Questions préliminaires : J’accepte de nouveaux éléments de preuve avec l’accord des parties

[9] Règle générale, la division d’appel ne peut pas tenir compte de nouveaux éléments de preuve qui n’ont pas été présentés à la division générale. Selon une décision d’un tribunal, il peut y avoir une exception lorsque les deux parties acceptent de présenter un document important à la division d’appelNote de bas de page 1.

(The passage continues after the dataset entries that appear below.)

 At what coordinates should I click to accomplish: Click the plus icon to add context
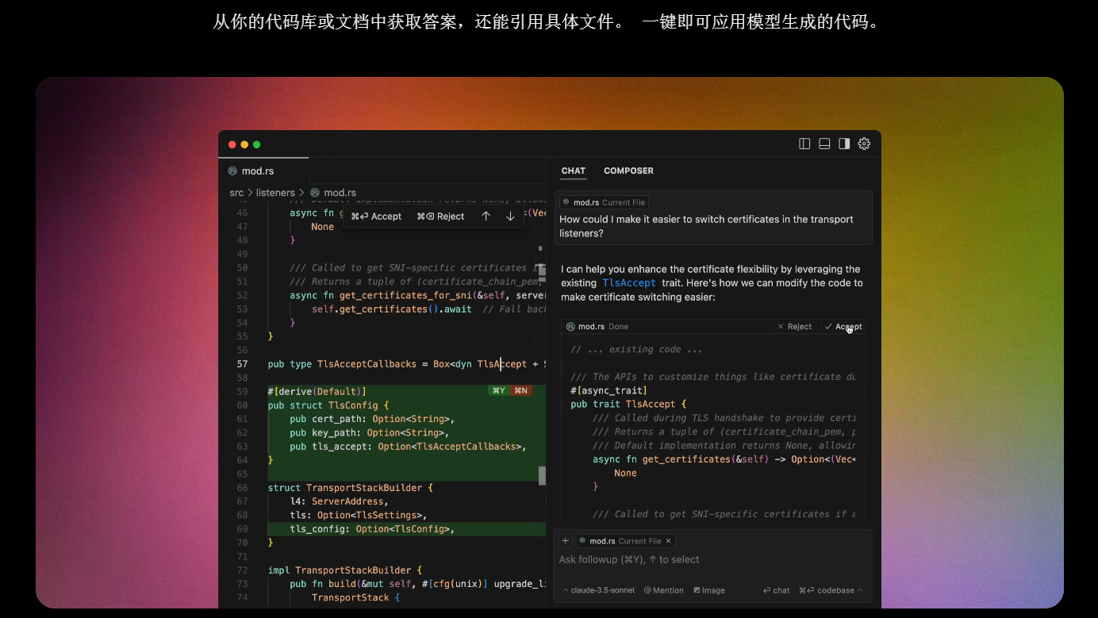coord(566,541)
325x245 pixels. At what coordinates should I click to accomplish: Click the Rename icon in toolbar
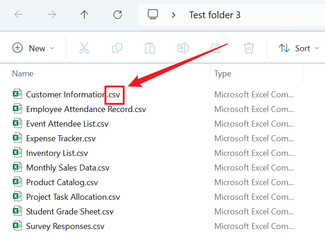pyautogui.click(x=183, y=48)

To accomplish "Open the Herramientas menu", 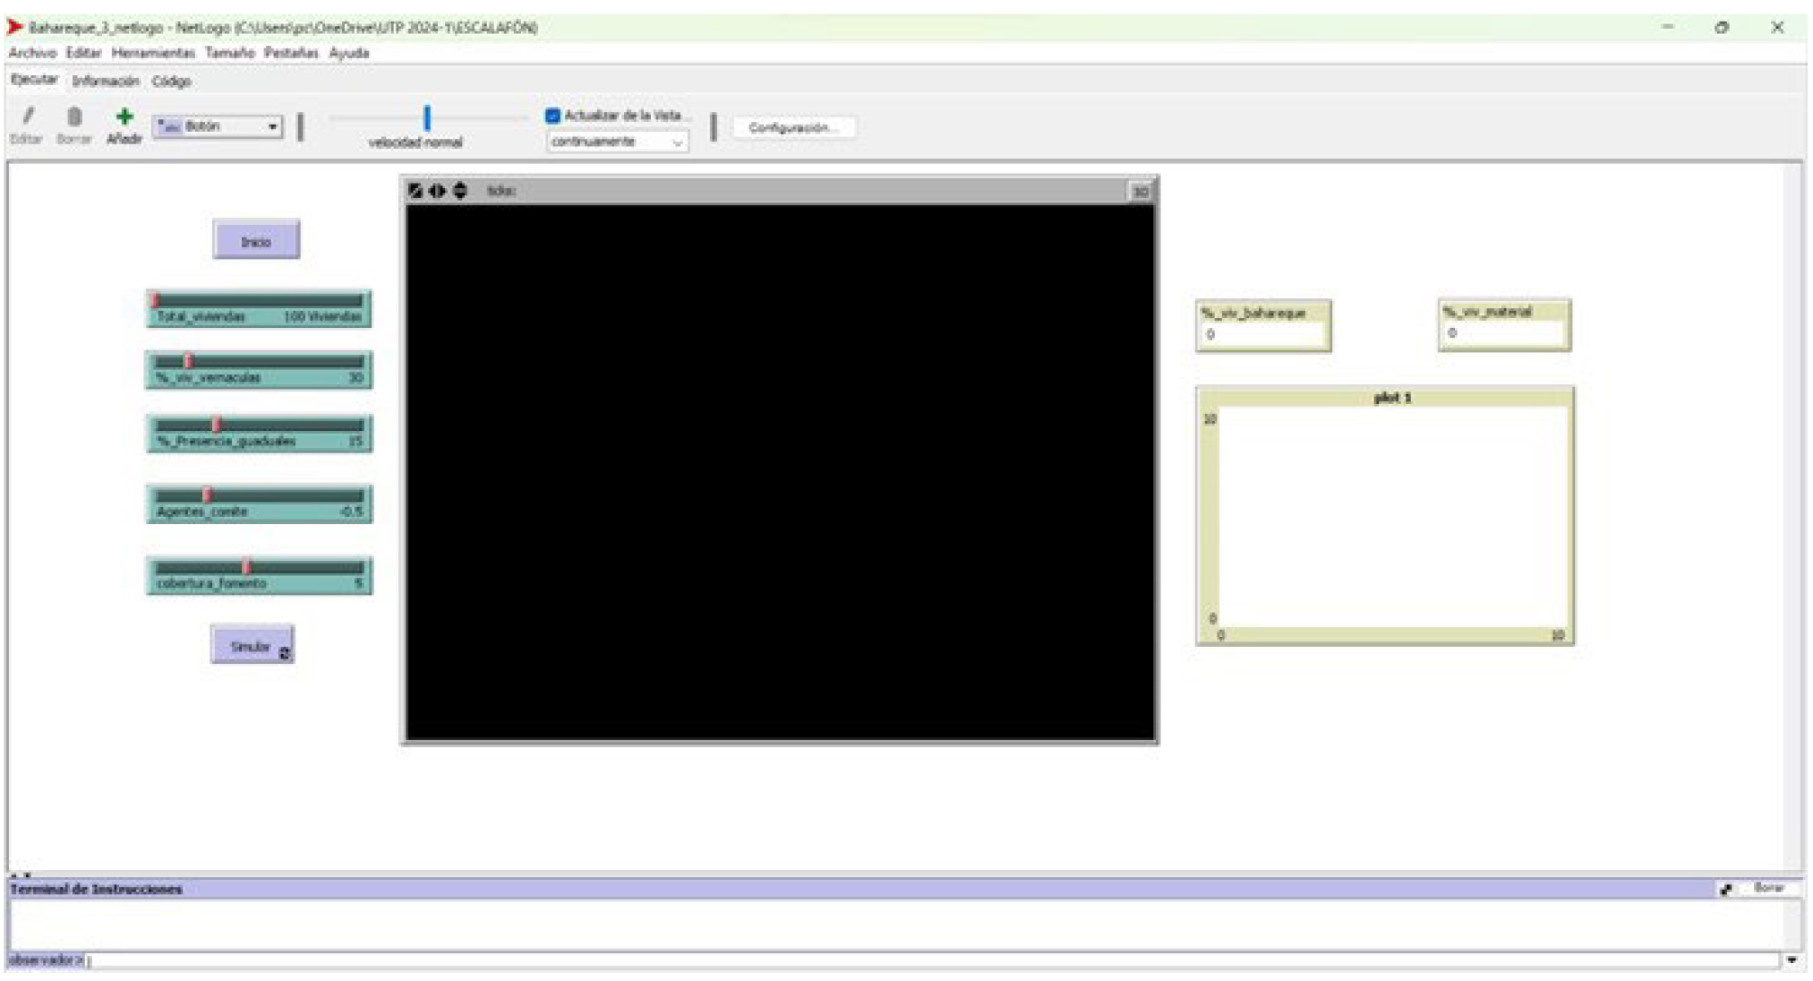I will pos(152,53).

[10] Les parties ont convenu que si je concluais que la division générale avait commis une erreur, je devais rendre la décision qu’elle aurait dû rendre. Pour rendre cette décision, je dois établir si la Commission a versé des prestations en trop à la prestataireNote de bas de page 2.

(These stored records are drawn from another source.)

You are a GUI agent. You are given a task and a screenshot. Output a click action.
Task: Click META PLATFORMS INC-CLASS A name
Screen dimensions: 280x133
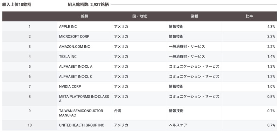[x=84, y=99]
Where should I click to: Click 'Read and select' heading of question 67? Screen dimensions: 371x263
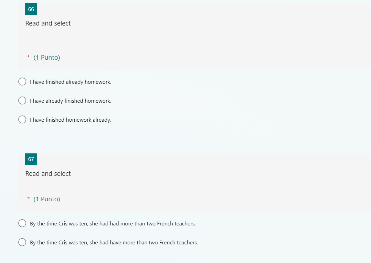point(48,173)
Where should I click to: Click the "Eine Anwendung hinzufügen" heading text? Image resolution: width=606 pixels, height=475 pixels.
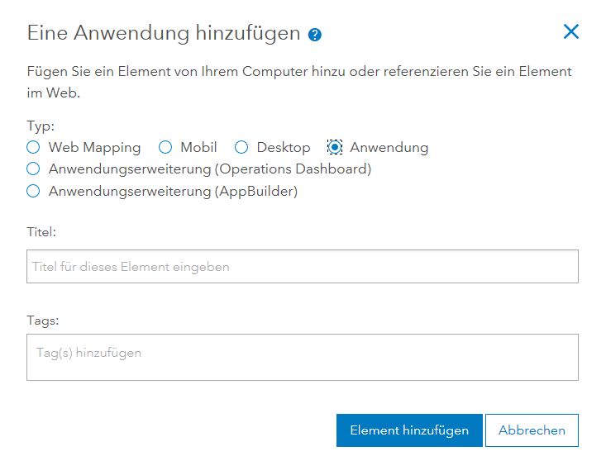coord(163,33)
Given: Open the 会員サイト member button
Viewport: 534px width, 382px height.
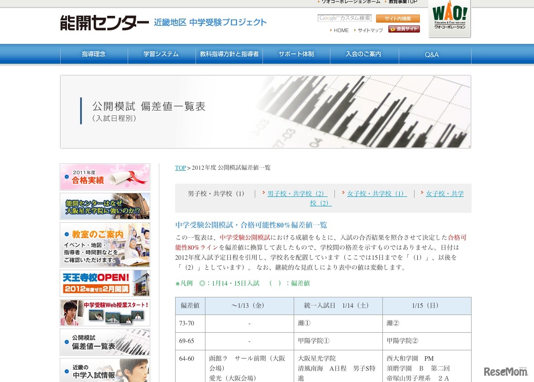Looking at the screenshot, I should 404,29.
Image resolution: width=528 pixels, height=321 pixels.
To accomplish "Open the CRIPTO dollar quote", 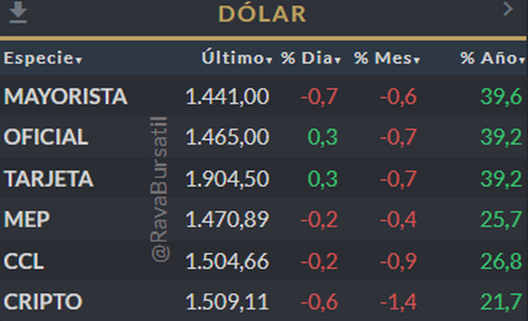I will (43, 302).
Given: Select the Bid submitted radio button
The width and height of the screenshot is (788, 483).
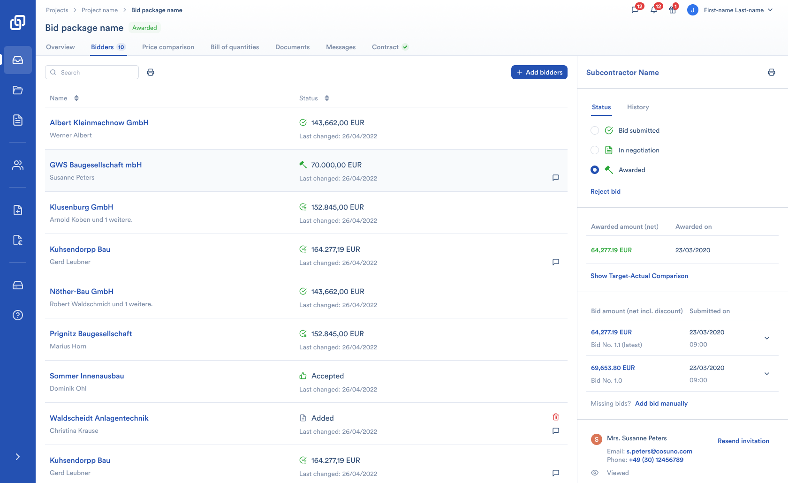Looking at the screenshot, I should (x=595, y=130).
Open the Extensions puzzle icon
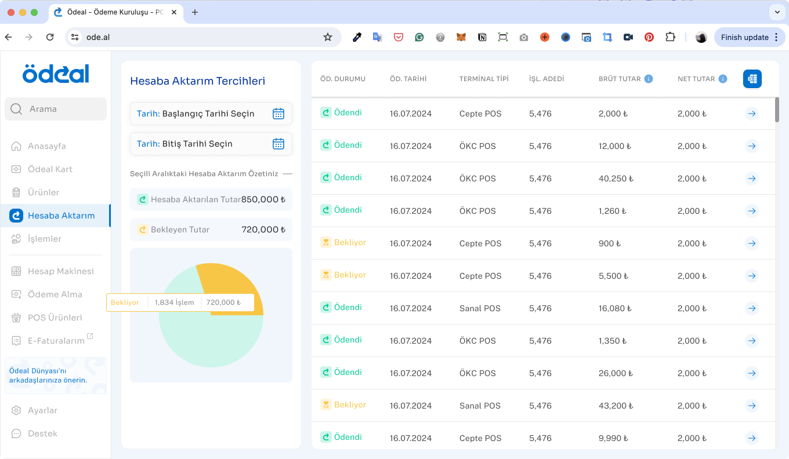This screenshot has width=789, height=459. pyautogui.click(x=670, y=37)
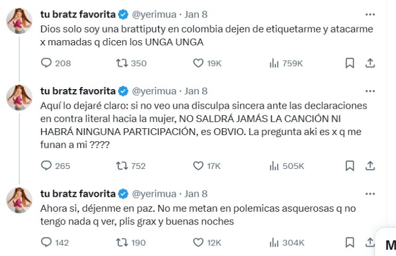
Task: Bookmark the "NO SALDRÁ JAMÁS LA CANCIÓN" tweet
Action: (350, 166)
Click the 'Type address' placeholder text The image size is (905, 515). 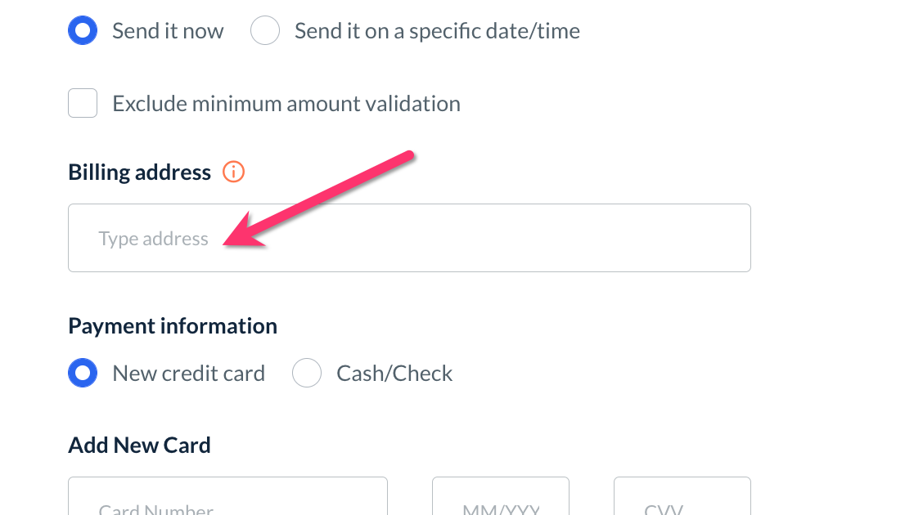tap(154, 239)
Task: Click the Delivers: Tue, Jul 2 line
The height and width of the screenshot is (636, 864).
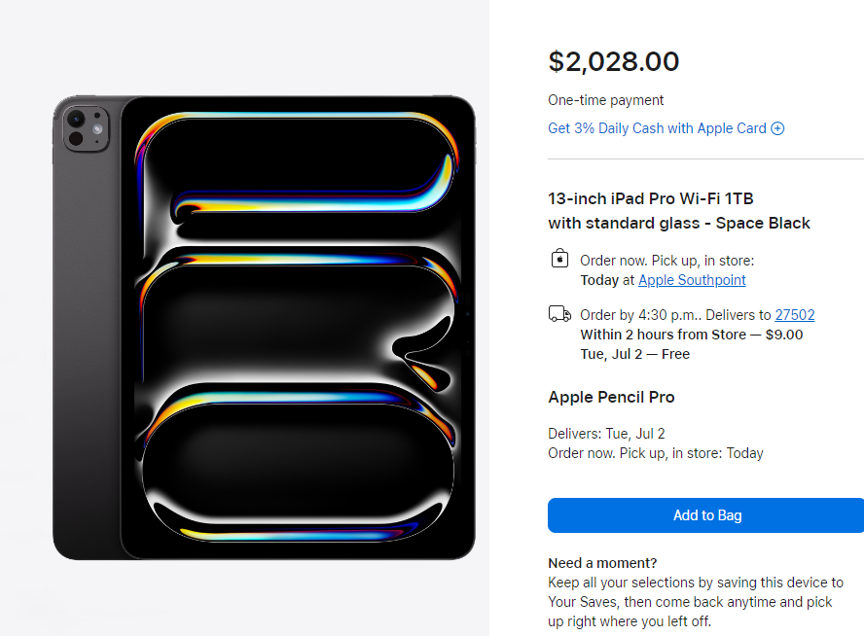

[11] Pour calculer le trop-payé de la prestataire, je dois savoir si elle a effectivement reçu des prestations pour les 14 et 21 mai 2023Note de bas de page 3. La Commission affirme avoir envoyé un chèque de 653 $ papier à la prestataire, et ce après avoir rendu sa décision de révision en mai 2024Note de bas de page 4. Cependant, la division générale n’avait aucune preuve à cet égard.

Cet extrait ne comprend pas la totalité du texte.